◆ Listed records
§ §
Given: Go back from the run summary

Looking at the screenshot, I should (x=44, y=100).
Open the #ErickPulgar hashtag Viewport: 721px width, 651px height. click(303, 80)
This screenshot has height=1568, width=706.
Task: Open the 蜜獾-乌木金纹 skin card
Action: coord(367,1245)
§ §
◆ What the exercise asks
Reproduce the material above verbatim, line for line, with nothing added, removed, or altered.

◆ The output
Given: Go back from the run summary

Looking at the screenshot, I should (x=44, y=100).
Open the #ErickPulgar hashtag Viewport: 721px width, 651px height. click(303, 80)
This screenshot has height=1568, width=706.
Task: Open the 蜜獾-乌木金纹 skin card
Action: coord(367,1245)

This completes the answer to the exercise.